Ces dernières semaines, j’ai fait un énorme ménage dans mes réseaux sociaux. Un truc assez drastique, que je n’avais jamais fait en quinze ans : virer tous les inconnus, les muets, les personnes sans aucun échange, mais aussi et surtout les personnes qui m’ont uniquement suivi « au physique », faisant traîner des mois de conversations ambiguës en DM, à coups d’emojis flamme ou de coeurs un peu trop insistants. Ma vie a changé, et j’essaie de mettre mes réseaux sociaux en cohérence avec ça.
Je me retrouve, depuis, plus ou moins sommé de donner des explications, à des gens auxquels j’ai mis plusieurs jours à comprendre que je n’en devais pas vraiment. Si je devais résumer, ce serait un simple : on se draguait plus ou moins subtilement et plus ou moins innocemment en ligne, et maintenant je ne veux plus de ça. Je n’en ai plus envie ni besoin. Je pose mes limites. Mon ego n’a plus besoin d’être rassuré et validé en ligne. Je me sens validé comme jamais, par un amour qui a changé ma vie, en quelques mois. Ce que je vis, désormais, a bien plus de valeur que ces flirts sans but, et s’il me faut choisir entre l’homme que j’aime et des mecs que je n’ai jamais rencontrés (ou que je ne croise que dans des bars) qui m’envoient des emojis en réponse à mes stories : mon choix est vite fait.

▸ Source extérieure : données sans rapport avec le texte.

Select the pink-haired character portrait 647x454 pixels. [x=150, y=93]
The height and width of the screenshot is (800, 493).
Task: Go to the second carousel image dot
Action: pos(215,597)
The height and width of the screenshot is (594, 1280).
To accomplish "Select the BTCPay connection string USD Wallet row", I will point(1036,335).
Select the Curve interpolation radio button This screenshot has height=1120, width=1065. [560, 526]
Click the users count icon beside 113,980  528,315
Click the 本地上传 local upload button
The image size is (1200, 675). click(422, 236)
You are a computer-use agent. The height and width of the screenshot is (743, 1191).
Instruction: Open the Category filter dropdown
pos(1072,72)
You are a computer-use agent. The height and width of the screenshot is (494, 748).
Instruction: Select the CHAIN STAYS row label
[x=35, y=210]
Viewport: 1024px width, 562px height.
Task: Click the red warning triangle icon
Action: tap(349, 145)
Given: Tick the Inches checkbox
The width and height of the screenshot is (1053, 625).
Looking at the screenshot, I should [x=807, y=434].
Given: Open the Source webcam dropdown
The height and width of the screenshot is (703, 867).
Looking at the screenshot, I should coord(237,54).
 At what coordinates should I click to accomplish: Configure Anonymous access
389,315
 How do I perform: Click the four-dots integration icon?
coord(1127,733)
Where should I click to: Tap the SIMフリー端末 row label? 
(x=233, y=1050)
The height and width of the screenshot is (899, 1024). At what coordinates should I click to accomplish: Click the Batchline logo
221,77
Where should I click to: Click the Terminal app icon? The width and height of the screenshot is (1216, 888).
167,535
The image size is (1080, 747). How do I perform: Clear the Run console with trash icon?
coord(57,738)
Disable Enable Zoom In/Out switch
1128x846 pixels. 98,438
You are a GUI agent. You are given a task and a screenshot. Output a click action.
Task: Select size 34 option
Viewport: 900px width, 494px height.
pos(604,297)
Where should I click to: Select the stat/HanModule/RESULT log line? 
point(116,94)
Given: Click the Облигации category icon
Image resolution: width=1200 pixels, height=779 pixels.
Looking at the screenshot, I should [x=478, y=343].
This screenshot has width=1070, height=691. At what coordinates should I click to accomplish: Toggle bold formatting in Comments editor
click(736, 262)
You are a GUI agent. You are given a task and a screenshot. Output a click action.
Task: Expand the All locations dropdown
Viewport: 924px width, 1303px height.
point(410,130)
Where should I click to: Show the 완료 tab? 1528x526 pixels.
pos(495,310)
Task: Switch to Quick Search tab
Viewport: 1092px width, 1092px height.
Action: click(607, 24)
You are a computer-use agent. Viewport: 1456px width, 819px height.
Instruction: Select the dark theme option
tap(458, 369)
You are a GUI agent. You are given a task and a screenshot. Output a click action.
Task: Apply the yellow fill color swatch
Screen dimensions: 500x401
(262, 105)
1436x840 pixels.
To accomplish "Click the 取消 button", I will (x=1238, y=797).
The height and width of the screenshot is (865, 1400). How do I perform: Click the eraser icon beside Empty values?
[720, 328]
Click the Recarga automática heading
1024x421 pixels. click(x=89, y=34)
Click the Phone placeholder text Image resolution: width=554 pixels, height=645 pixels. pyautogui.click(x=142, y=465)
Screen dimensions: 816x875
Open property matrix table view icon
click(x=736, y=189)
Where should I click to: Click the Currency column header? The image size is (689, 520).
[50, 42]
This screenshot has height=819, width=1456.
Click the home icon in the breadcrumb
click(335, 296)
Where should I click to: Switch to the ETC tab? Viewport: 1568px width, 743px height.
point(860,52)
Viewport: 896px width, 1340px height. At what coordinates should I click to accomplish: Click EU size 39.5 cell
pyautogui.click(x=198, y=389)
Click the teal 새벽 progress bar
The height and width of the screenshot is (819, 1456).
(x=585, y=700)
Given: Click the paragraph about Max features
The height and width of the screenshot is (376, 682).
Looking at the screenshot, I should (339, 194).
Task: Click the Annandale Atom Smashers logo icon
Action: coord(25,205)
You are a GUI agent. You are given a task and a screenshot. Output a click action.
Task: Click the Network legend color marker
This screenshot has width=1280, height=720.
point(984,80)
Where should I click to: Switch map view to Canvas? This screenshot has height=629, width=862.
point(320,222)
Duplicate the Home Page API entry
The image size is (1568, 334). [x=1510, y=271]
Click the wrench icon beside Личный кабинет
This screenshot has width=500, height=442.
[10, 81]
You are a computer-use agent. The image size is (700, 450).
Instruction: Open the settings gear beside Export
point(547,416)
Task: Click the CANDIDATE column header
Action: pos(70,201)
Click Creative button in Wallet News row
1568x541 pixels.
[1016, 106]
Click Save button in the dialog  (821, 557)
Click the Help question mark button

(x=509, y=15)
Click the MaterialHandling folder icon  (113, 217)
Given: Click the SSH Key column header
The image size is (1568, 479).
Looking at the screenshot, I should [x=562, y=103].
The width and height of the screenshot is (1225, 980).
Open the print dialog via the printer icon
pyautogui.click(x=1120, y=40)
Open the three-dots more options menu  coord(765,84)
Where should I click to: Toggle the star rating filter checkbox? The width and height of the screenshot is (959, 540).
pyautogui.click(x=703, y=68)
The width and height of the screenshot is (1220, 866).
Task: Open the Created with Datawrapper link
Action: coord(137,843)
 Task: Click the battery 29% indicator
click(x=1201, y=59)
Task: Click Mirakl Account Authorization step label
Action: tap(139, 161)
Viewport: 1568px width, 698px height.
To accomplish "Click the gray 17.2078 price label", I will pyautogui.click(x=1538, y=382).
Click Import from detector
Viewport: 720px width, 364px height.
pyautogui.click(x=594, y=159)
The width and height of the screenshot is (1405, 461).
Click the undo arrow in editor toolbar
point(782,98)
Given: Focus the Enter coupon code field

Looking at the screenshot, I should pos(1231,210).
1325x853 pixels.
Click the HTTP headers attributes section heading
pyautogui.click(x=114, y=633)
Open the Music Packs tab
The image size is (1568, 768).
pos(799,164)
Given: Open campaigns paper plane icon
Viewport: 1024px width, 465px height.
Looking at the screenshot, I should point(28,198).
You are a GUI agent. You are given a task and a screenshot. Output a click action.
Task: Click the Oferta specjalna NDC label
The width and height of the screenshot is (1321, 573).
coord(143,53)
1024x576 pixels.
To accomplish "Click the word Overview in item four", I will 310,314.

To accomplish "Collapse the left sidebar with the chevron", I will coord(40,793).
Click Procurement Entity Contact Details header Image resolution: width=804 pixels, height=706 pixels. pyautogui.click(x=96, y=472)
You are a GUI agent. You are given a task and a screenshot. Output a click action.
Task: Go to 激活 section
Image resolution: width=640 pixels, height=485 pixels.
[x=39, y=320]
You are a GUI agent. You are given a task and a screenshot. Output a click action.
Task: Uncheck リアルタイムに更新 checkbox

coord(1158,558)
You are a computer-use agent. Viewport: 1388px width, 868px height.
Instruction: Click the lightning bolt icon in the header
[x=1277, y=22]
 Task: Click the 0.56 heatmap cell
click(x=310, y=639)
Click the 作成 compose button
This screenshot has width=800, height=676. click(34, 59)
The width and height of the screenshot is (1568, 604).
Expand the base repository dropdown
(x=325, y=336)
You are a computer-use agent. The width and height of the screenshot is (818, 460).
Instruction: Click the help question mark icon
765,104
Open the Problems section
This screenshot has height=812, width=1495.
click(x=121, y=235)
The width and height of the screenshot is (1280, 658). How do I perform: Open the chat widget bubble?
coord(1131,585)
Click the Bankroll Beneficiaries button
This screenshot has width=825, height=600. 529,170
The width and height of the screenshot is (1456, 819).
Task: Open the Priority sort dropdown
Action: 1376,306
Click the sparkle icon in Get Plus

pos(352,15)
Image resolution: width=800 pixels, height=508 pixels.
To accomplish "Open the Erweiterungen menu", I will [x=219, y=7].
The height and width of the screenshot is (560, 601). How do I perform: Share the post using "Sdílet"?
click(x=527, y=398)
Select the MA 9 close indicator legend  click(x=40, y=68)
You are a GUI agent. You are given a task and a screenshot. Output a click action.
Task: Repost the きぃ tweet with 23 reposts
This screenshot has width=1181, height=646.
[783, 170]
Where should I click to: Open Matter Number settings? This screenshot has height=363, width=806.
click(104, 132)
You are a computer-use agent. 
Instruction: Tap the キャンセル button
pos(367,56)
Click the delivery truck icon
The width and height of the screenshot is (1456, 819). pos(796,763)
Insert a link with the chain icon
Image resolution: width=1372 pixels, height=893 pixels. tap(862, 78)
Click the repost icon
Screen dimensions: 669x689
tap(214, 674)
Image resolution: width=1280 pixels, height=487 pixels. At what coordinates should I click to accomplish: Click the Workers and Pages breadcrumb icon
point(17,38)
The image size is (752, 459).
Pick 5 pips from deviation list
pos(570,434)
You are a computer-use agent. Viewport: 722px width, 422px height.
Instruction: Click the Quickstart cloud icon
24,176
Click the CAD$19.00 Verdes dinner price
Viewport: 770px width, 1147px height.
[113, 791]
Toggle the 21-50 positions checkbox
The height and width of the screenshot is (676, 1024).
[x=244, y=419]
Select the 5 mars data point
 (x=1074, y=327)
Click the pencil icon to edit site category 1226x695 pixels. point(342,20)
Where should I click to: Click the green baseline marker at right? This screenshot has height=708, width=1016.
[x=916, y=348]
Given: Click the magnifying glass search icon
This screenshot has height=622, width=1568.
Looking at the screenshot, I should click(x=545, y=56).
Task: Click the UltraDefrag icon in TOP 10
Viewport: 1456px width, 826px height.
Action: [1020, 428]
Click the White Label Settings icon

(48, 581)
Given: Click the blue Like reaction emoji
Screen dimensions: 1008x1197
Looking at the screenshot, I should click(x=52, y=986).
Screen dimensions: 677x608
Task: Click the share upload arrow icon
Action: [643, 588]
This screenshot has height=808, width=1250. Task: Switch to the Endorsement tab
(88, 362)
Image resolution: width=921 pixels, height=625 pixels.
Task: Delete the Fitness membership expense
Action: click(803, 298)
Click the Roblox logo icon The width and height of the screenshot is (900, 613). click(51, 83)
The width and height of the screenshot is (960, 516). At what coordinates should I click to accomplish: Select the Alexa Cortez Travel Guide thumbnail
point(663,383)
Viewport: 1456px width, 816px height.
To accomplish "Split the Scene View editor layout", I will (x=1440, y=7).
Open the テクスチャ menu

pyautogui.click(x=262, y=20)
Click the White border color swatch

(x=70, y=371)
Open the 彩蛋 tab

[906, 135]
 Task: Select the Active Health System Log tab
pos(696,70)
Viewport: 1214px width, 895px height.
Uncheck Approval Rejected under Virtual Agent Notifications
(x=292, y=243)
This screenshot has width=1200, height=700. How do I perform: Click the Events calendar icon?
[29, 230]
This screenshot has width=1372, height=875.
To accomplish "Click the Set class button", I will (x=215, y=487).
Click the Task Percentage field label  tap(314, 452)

Il ne faut pas toujours prendre tout ce que j’écris au pied de la lettre. Parfois, j’écris pour me convaincre moi-même, pour construire le récit autour duquel je vais réussir à croire à ma propre histoire, à mes propres motivations. C’était le cas en mai quand je parlais de devenir le french boyfriend de quelqu’un. Je vois bien, avec le recul, qu’il ne fallait pas me prendre au sérieux. J’essayais de me convaincre, et de convaincre ceux qui me lisaient, que j’avais atteint le pinacle des relations ouvertes : préserver sa relation amoureuse tout en menant une relation sentimentale parallèle. Je me fourvoyais, plus ou moins consciemment, pour dissimuler ce qui était en fait une histoire d’amour naissante. Évidemment que j’allais tomber amoureux de mon American boyfriend. Évidemment que j’en étais déjà amoureux, en fait. Évidemment que j’allais être incapable de jongler, de manière éthique, entre un mari et un boyfriend. Évidemment qu’au moment où j’écrivais ces lignes, j’étais déjà tellement fou de ce mec que je voulais prendre chaque nuit, chaque week-end, chaque minute de ce qu’il avait à me donner. Je voulais tout ce qu’il m’était possible d’avoir. Une nuit par an ? Je prends. Un week-end par mois ? Je prends. Tous les jours, toutes les nuits, tout le temps ? Je prends. Je voulais déjà tout, sans oser me l’avouer de peur que ce ne soit pas réciproque. À chaque fois que je le revoyais, j’étais un peu plus amoureux, un peu plus ébahi de notre alchimie et de notre compatibilité. Cet homme me fascinait. Il me comblait. Je le voulais pour moi, et je voulais être à lui. Je devrais me connaître mieux que ça, je ne suis pas un vrai polyamoureux, je suis juste un monogame qui s’est adapté aux circonstances pour ne pas perdre ses copains. Pour la première fois depuis des années, une relation amoureuse monogame, pleine de passion et de possibilités d’avenir ensemble, se présentait à moi. Il a fallu que je sois honnête avec moi-même : j’avais beau être marié, j’en avais envie.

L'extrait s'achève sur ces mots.